Most commentary on the issue, as reflected in the major announcements in the Chancellor’s spring budget, has focused on how people who have left the labour market can be supported or enticed to return, for example by better integrating work and health support in Workwell Partnerships or through ‘returnerships’ for the over 50s.
What this overlooks is that, for years before the current crisis, we were failing adequately to support tens of thousands of people who were already struggling to find work, and that those people are now likely to be further back in the queue for support. This will have a particular impact on young people who have the added disadvantage of a lack of work experience on their CV.
The fact that 1.7 million people who are currently not working say they would like to while government programmes designed to address that gap (including traineeships, apprenticeships and the Restart scheme) are underspending suggests that we may be looking in the wrong place for the answer.
Unpalatable though it may be for some policymakers and politicians, one place we could look is Europe – or at least to the programmes that until recently were supported by the European Social Fund. One of these is Building Better Opportunities (BBO), a national programme of LEP-level interventions co-financed by the National Lottery Community Fund.
The programme was specifically designed to target those with most barriers to employment and placed as much emphasis on building resilience as it did on acquiring qualifications and finding work. The programme began in 2016 and will wind up this year having engaged more than 150,000 people of all ages and abilities, often through partnerships led by voluntary-sector organisations.

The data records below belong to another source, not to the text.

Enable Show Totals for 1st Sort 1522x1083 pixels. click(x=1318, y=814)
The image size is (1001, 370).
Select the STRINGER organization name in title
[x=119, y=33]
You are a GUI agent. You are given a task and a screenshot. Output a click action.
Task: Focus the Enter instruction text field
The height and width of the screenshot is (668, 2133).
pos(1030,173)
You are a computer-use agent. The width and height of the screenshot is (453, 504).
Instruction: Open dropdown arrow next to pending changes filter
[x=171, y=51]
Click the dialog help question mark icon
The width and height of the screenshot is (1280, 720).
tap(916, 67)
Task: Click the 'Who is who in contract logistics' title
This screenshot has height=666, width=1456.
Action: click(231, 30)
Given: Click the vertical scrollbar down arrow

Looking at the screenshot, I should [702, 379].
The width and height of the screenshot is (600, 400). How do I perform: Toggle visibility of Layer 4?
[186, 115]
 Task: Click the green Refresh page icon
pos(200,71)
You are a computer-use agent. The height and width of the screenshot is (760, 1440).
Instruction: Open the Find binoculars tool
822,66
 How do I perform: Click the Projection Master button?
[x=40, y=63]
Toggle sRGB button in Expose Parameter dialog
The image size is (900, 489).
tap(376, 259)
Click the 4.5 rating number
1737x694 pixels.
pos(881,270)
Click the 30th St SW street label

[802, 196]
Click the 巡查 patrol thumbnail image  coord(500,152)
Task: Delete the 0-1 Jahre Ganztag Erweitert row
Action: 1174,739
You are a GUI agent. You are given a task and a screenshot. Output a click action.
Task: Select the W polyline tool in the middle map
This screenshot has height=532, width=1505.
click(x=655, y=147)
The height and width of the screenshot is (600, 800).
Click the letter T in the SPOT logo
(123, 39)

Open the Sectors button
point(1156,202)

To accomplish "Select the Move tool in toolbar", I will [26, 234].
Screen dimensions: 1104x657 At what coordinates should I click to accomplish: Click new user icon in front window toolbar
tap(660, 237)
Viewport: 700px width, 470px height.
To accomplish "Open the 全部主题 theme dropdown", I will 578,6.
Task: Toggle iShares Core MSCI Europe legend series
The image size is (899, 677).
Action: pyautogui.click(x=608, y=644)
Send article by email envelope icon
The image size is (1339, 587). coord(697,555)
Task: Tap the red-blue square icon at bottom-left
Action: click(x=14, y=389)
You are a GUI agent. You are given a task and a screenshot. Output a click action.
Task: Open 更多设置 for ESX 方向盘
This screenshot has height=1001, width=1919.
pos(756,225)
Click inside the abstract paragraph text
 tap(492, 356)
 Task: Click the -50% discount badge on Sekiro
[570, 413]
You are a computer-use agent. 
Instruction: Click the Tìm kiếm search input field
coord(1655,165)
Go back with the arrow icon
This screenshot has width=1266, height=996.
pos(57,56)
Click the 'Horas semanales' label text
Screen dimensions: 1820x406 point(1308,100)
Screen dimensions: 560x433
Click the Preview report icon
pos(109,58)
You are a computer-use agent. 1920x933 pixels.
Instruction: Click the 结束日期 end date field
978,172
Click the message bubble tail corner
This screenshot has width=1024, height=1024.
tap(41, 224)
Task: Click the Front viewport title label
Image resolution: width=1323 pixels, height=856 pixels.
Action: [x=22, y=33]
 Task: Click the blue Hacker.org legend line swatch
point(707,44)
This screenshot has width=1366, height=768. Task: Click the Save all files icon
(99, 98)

Groundwork has been involved in BBO as a programme lead and a delivery organisation. We have with more than 12,000 people across in 11 areas of England – from young people leaving care to refugees and those with long-term health conditions. A recent analysis drawing the lessons from these programmes points to a number of common ingredients that have contributed to successful outcomes.
What connects them all is the centrality of coaching to the delivery model – a trusted keyworker able to provide support and to listen when that’s what’s needed, but also prepared to push and challenge when the time is right. This is nothing unusual, but what made BBO so effective was the ability to deploy this resource in the context of a (relatively) long-term, (relatively) well-resourced programme, meaning coaches could afford to be patient and properly tailor their approach.
Moreover, in each area coaches were connected into a partnership of locally-based organisations. This means they were able to draw on a wider infrastructure to help with barriers such as homelessness but also identify opportunities. For example, one programme helped young people find their voice by securing time in a local music studio.
Few will lament the bureaucracy and stifling audit regimes that accompanied this and other ESF-funded programmes. However, there are important lessons to be learned about what works that should be applied to the way our sector prepares young people for adult life and the way in which skills and employability programmes are designed and commissioned.
The government recently announced a relaxation of the rules around the UK Shared Prosperity Fund in an attempt to bring forward more proposals to support skills and employability. This was too late in the day to make an appreciable difference to plans in development, but it does mean that these bids should be prioritised next time around.
Local authorities should engage meaningfully with colleges and training providers in preparing their proposals, which can only be strengthened by the lessons learned from programmes such as BBO.